Os islamitas radicais nigerianos do Boko Haran viraram uma ameaça para a segurança de todo o continente africano e exigem uma resposta coletiva e decisiva, afirmou nesta sexta-feira a presidente da Comissão da União Africana (UA), Nkosazana Dlamini-Zuma.

"O terrorismo, em particular a brutalidade do Boko Haram contra nossas populações, representa uma ameaça para nossa segurança coletiva e nosso desenvolvimento", declarou Dlamini-Zuma na abertura da reunião de cúpula da organização.

"Já se propagaram além da Nigéria e isto requer uma resposta coletiva, eficaz e decisiva", completou.

"Estamos consternados com a brutalidade do Boko Haram", afirmou o secretário-geral da ONU, Ban Ki-Moon, que também discursou na reunião.

O grupo extremista deixou mais de 13.000 mortos desde o surgimento em 2009.

Na quinta-feira, o Conselho de Paz e de Segurança da UA pediu uma força regional de 7.500 homens para lutar contra o grupo extremista, cujo avanço na Nigéria, onde conquistou vastos territórios na região nordeste,  e incursões em Camarões inquietam outros países vizinhos, como Chade e Níger.

Nigéria, Camarões, Níger, Chade e Benin concordaram no fim de 2014 com a criação de uma força de 3.000 homens, que ainda não está operacional por culpa das divergências entre Abuja e os vizinhos.

Dlamini-Zuma também recordou outros conflitos que afetam o continente: Somália, Mali, Líbia, Sudão do Sul e República Democrática do Congo, onde o exército iniciou na quinta-feira uma ofensiva contra rebeldes ruandeses que estão há 20 anos no leste do país.

Ao falar sobre outro tema espinhoso, Ban Ki-Moon pediu nesta sexta-feira em Adis Abeba que os líderes africanos não se agarrem ao poder e deixem o cargo ao fim de seus mandatos.

"As mudanças na Constituição não democráticas e os vazios jurídicos não devem ser utilizados para se agarrar ao poder", disse, três meses depois da queda do presidente de Burkina Faso, Blaise Campaoré, expulso por protestos populares depois de passar 27 anos no poder.
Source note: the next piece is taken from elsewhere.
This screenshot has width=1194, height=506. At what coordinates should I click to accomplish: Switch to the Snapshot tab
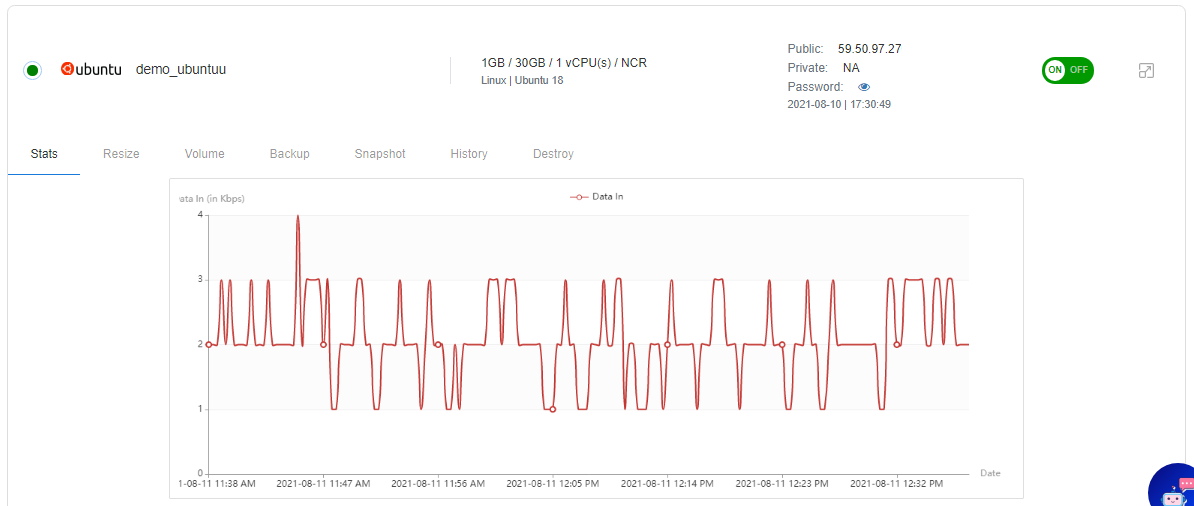tap(380, 154)
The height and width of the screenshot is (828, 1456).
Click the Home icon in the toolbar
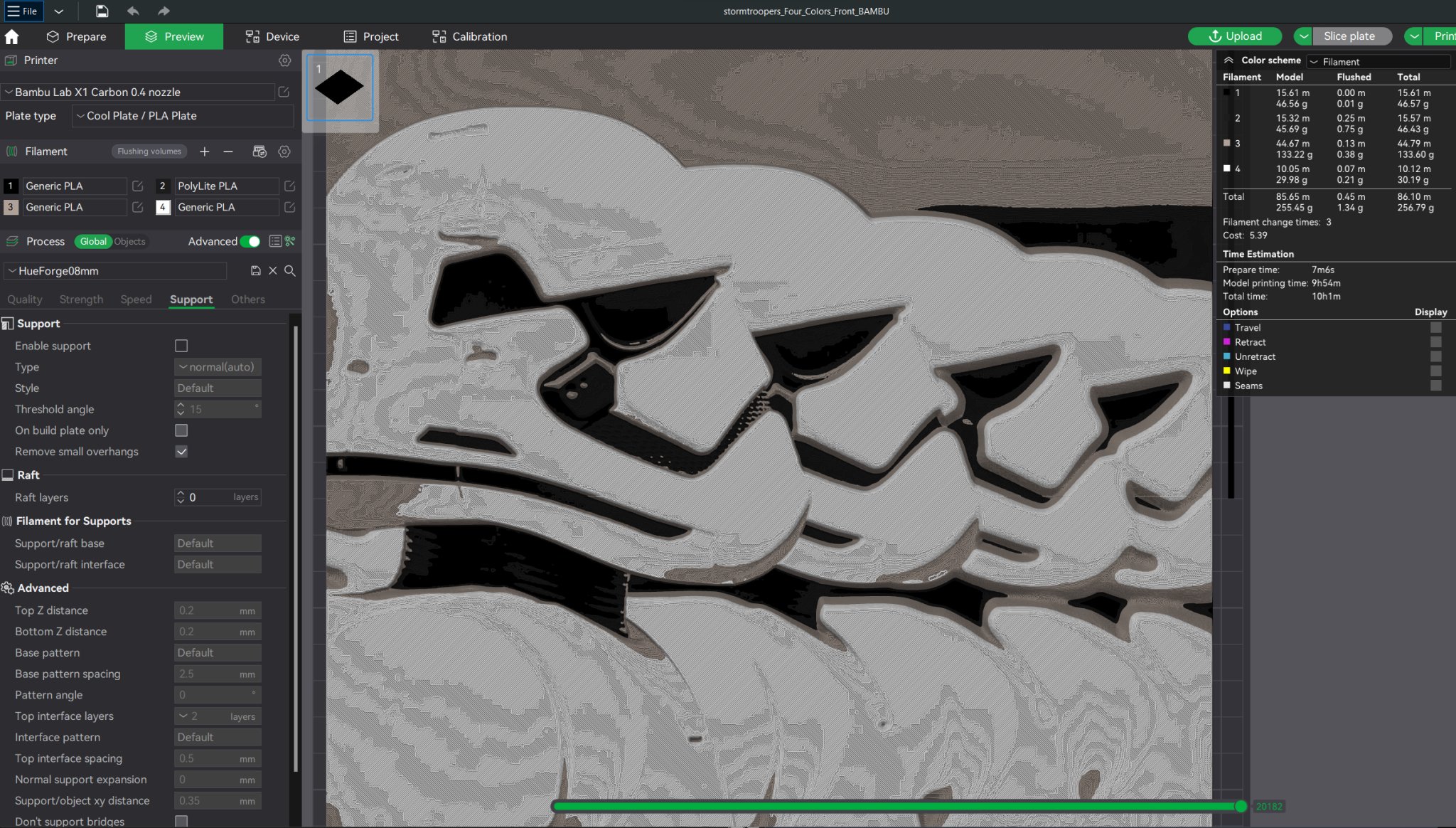[11, 36]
Ele desejava modificar a Constituição para continuar governando.

"Os líderes modernos não podem se permitir ignorar os desejos e aspirações daqueles que representam", acrescentou Ban.

Neste sentido, a eleição nesta sexta-feira do presidente do Zimbábue, Robert Mugabe, de 91 anos, para a presidência da UA representa um sinal ruim.
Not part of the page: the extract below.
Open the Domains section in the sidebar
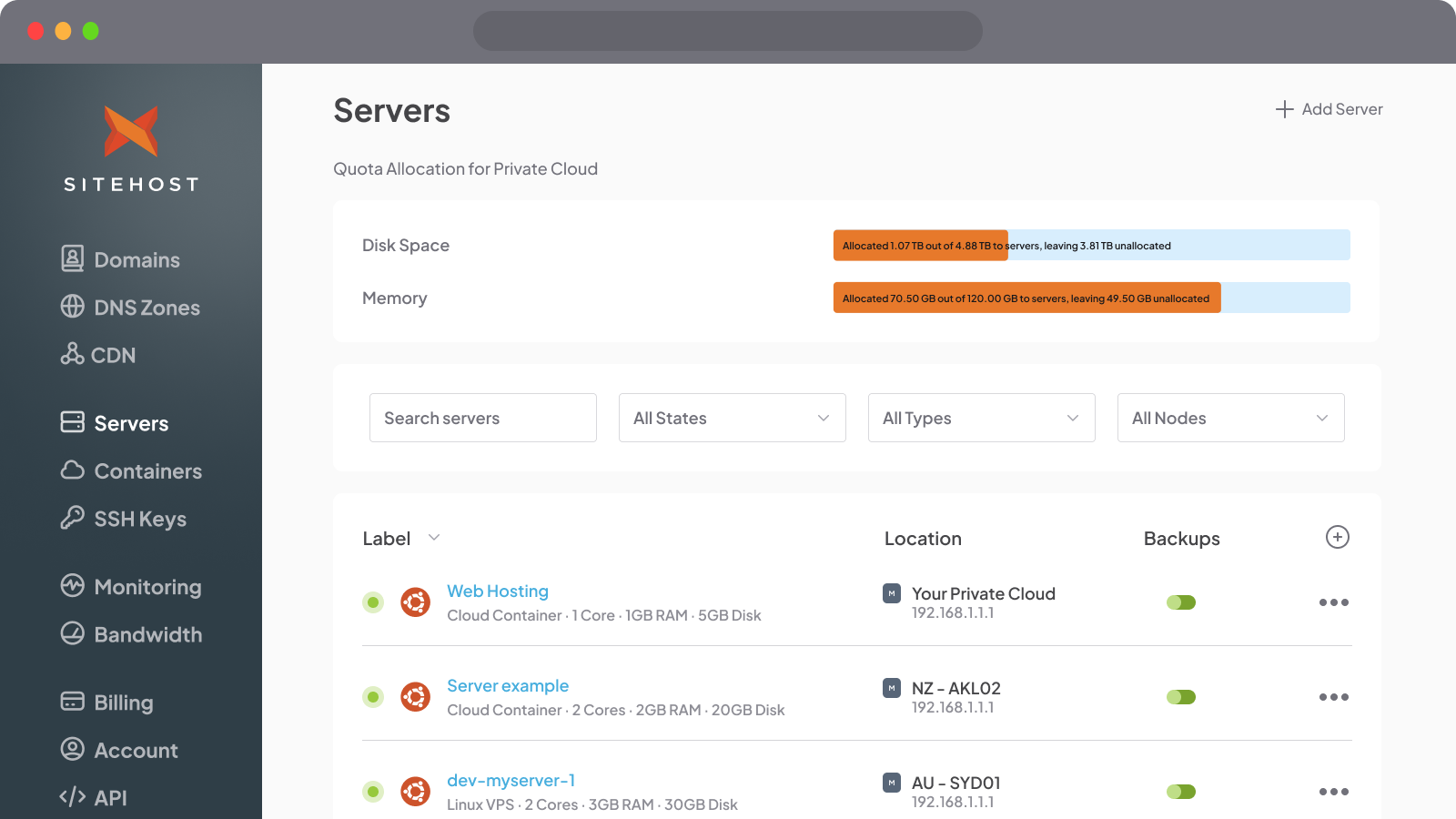 pyautogui.click(x=136, y=259)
Mugabe, que governa o Zimbábue desde a independência em 1980, foi acusado diversas vezes de permanecer no poder por meio da intimidação, violência contra os opositores e eleições manipuladas.

Várias eleições presidenciais e legislativas estão previstas na África em 2015. Os dirigentes reunidos na Etiópia desejam evitar as violências eleitorais temidas no Egito, Burundi e na República Centro-Africana.
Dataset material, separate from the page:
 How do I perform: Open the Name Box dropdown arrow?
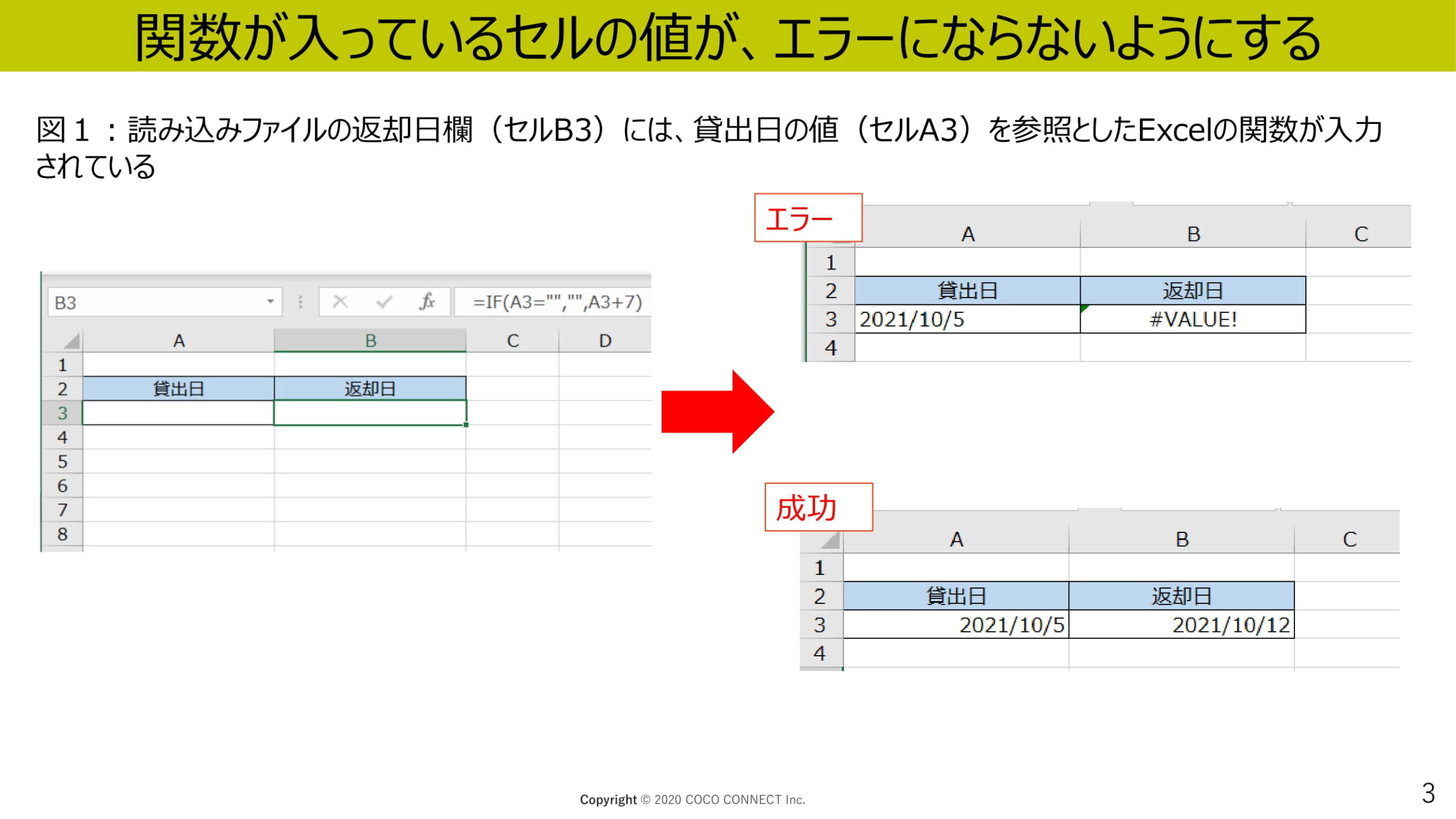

Em seu discurso de candidatura, Mugabe, conhecido por suas críticas contra o Ocidente e os "imperialistas", lembrou nesta sexta-feira da necessidade de proteger os recursos naturais da África.

"Os recursos africanos deveriam pertencer a África, e a ninguém mais além daqueles que convidarmos como amigos", afirmou. "Devemos ter amigos, mas não mais imperialistas ou colonizadores".

Também querem abordar a recuperação econômica dos países afetados pelo vírus do Ebola. A epidemia, que provocou quase 9.000 mortos em um ano, sobretudo na Libéria, Guiné e Serra Leoa, foi contida, mas ainda não foi erradicada.